_Supplied material:_

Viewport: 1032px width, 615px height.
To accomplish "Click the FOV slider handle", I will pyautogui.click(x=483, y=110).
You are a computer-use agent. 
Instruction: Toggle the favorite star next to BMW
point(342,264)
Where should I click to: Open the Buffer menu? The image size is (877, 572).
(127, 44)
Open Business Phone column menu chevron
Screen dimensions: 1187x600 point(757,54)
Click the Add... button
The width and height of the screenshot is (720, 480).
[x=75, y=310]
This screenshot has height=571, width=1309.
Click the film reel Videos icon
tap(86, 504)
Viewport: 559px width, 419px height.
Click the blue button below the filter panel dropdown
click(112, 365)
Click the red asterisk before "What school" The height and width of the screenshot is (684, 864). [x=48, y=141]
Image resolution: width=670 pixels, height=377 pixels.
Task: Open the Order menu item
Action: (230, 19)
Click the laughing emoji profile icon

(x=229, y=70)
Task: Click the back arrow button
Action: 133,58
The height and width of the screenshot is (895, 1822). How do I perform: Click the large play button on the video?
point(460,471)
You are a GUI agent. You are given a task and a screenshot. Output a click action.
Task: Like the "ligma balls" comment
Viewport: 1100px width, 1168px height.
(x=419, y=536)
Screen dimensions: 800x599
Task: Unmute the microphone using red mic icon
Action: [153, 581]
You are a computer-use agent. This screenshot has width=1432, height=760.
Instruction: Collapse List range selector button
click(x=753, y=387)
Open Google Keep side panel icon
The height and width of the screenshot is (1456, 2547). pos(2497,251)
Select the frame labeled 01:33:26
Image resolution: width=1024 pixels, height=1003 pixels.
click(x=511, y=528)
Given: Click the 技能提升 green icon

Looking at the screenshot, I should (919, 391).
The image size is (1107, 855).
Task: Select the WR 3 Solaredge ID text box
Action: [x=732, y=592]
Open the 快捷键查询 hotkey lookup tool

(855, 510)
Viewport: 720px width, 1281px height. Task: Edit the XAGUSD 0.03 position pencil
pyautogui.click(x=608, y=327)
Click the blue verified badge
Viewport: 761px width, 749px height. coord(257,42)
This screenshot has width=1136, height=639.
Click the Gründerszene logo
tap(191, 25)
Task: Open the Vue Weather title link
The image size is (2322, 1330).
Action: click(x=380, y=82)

_To do:_
Please reproduce the stretch of rows from the line containing "This screenshot has width=1136, height=639." through the end of the rows, substituting "wordmark" for "logo" and keeping all else unchanged.

_Finished task:_
This screenshot has width=1136, height=639.
Click the Gründerszene wordmark
tap(191, 25)
Task: Open the Vue Weather title link
The image size is (2322, 1330).
Action: click(x=380, y=82)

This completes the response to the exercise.